O ministro Luiz Fux respondeu na mesma linha ao ser perguntado se o julgamento deve se encerrar na semana que vem. “Vai depender do poder de síntese e de esclarecimento do relator (Herman Benjamin), que é um excelente relator”, acrescentou.
A ministra Rosa Weber, que junto com Mendes e Fux completa a tríade de ministros do Supremo Tribunal Federal (STF) que integram também o TSE, disse já ter iniciado a leitura das 1.082 páginas do relatório final da ação, elaborado pelo ministro Herman Benjamin. O documento é mantido sob sigilo.
Anteontem, Gilmar Mendes convocou para a semana que vem duas sessões extraordinárias do TSE somente para apreciar a ação. O julgamento terá início na manhã de terça-feira e tem reservado outras três sessões, até a quinta-feira à noite.
Entretanto, o presidente do TSE confirmou que, logo na abertura dos trabalhos, o plenário terá que examinar uma série de questões preliminares interpostas pelas defesas de Dilma Rousseff e de Michel Temer. Ambas solicitaram mais prazo para análise de provas, em especial aquelas relacionadas aos depoimentos de ex-executivos da empreiteira Odebrecht, que prestaram esclarecimentos a Benjamin somente no estágio final da fase de instrução.
A duração do julgamento pode ser crucial para o desfecho da ação, uma vez que dois dos atuais membros do TSE estão próximos de encerrar seus mandatos na Corte: o ministro Henrique Neves, em 16 de abril, e a ministra Luciana Lóssio, em 5 de maio. Eles serão substituídos por juristas nomeados por Temer, a partir de uma lista tríplice encaminhada pelo STF.
Mendes confirmou que, independente do resultado do julgamento, o STF deve receber recursos da ação. Ele não quis responder, no entanto, se o recurso teria efeito suspensivo sobre a decisão do TSE. “Tem muita discussão de provas.
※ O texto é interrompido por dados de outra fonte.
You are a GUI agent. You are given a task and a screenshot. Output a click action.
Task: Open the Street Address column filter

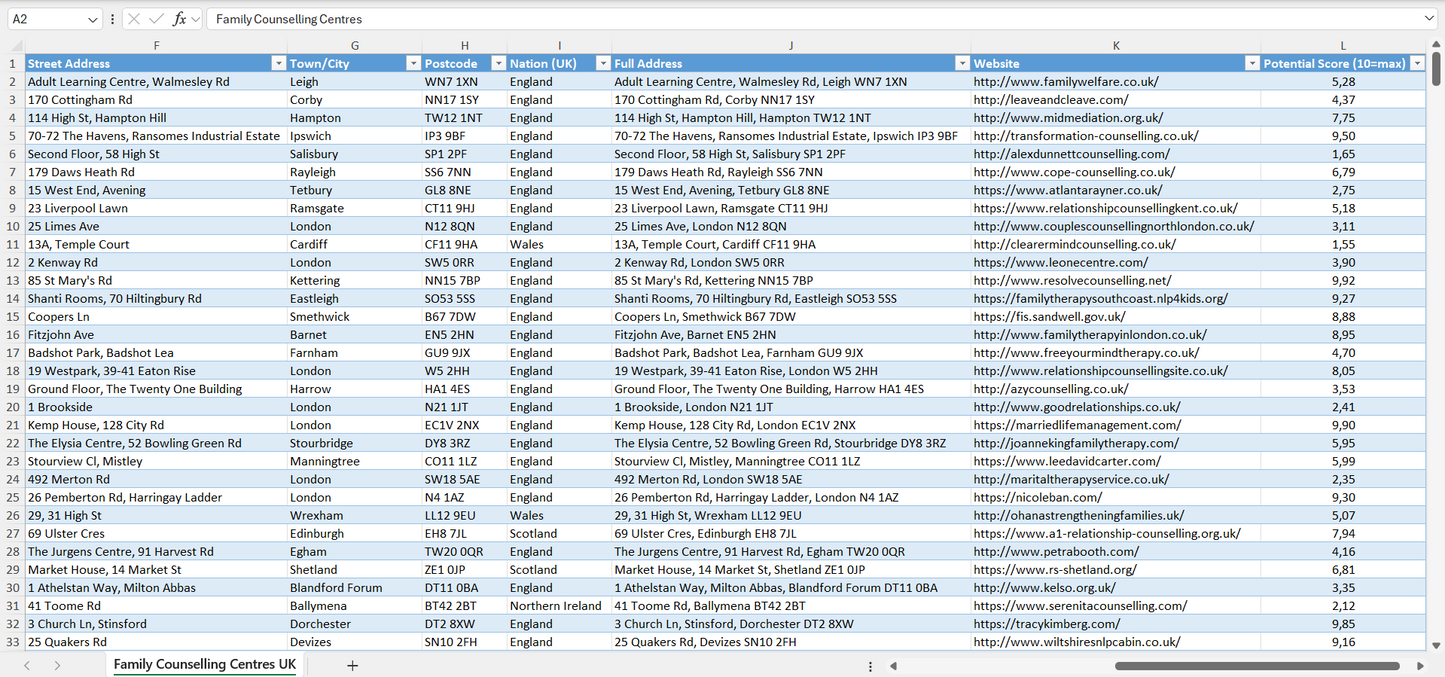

Temos que esperar tudo isso”, disse.
As contas da campanha de Dilma Rousseff e Michel Temer foram aprovadas por unanimidade pelo TSE, embora com ressalvas, em dezembro de 2014. No entanto, o processo foi reaberto após o PSDB apontar o possível recebimento, pela chapa vencedora, de recursos do esquema de corrupção investigado na Lava Jato.
Em caso de condenação, o processo pode resultar na inelegibilidade de Dilma Rousseff e de Michel Temer, que pode ainda ser afastado da Presidência da República. Isso porque a jurisprudência do TSE prevê que a prestação contábil de presidentes e vices deve ser julgada em conjunto, embora os ministros possam decidir julgar em separado.